This proposal lacks a permission for immutability. Such a permission has obvious charms: immutable values are goroutine-safe, and conversion between strings and immutable byte slices would work in both directions.

The problem is how to construct immutable values. Literals of immutable type would only get one so far. For example, how could a program construct an immutable slice of the first N primes, where N is a parameter? The two easy answers—deep copying, or letting the programmer assert immutability—are both unpalatable. Other solutions exist, but they would require additional features on top of this proposal. Simply adding an im keyword would not be enough.

Does Not Prevent Data Races

A value cannot be modified through a read-only reference, but there may be other references to it that can be modified concurrently. So this proposal prevents some but not all data races. Modern languages like Rust, Pony and Midori have shown that it is possible to eliminate all data races at compile time. But the cost in complexity is high, and the value unclear—there would still be many opportunities for race conditions. If Go wanted to explore this route, I would argue that the current proposal is a good starting point.

References

Brad Fitzpatrick's read-only slice proposal

Russ Cox's evaluation of the proposal.

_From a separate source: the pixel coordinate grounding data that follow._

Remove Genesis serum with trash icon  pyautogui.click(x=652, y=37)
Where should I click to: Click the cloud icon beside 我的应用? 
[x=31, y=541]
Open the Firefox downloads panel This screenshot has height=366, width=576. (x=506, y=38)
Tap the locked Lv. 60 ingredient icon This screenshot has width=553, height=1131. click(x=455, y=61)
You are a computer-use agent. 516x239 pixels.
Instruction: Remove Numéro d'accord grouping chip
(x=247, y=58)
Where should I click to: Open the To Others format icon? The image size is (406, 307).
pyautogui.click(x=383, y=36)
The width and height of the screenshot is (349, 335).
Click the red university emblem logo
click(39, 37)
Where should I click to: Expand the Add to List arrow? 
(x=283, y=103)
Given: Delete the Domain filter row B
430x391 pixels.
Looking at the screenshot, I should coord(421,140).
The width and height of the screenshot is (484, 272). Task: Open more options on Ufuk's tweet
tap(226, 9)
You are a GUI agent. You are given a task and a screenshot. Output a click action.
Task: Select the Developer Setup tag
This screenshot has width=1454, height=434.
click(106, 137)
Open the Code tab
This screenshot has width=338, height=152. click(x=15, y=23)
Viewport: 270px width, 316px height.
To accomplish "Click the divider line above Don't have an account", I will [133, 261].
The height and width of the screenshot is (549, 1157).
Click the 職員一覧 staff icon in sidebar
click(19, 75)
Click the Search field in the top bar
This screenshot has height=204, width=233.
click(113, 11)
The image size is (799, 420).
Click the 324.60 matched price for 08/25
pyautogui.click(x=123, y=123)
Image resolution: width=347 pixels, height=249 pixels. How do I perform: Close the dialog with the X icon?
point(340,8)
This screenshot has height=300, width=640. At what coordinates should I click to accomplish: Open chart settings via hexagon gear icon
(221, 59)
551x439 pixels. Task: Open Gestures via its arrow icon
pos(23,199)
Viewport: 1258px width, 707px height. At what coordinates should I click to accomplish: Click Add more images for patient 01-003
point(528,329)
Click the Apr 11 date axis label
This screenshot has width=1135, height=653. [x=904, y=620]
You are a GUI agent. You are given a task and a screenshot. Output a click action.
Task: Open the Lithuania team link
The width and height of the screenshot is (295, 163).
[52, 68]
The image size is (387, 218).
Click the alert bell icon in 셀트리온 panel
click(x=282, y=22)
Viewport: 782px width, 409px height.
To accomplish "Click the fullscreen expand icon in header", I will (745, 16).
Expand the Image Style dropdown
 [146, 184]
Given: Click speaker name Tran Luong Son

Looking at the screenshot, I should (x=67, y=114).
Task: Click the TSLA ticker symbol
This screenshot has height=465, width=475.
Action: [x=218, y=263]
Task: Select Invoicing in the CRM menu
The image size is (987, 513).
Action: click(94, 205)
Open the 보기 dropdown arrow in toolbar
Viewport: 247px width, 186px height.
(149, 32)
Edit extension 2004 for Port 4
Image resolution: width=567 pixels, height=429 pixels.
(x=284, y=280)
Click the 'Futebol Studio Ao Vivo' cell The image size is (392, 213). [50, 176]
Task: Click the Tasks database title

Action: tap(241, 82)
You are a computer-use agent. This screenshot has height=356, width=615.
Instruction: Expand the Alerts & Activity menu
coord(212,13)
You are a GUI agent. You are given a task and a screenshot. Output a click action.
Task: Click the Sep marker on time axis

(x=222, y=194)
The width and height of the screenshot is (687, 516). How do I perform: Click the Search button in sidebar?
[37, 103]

This document identifies the problem with the sort package discussed above, and raises the problem of loss of generality as well as the issues that arise in moving from string to ro []byte.

Discussion on golang-dev

ianlancetaylor commented 6 years ago

I understand the desire for this kind of thing, but I am not particularly fond of this kind of proposal. This approach seems very similar to the const qualifier in C, with the useful addition of permission genericity. I wrote about some of my concerns with const in https://www.airs.com/blog/archives/428.

You've identified the problems well: this does not provide immutability, and it does not avoid data races. I would like to see a workable proposal for immutability, and I would love to see one that avoids data races. This is not those proposals.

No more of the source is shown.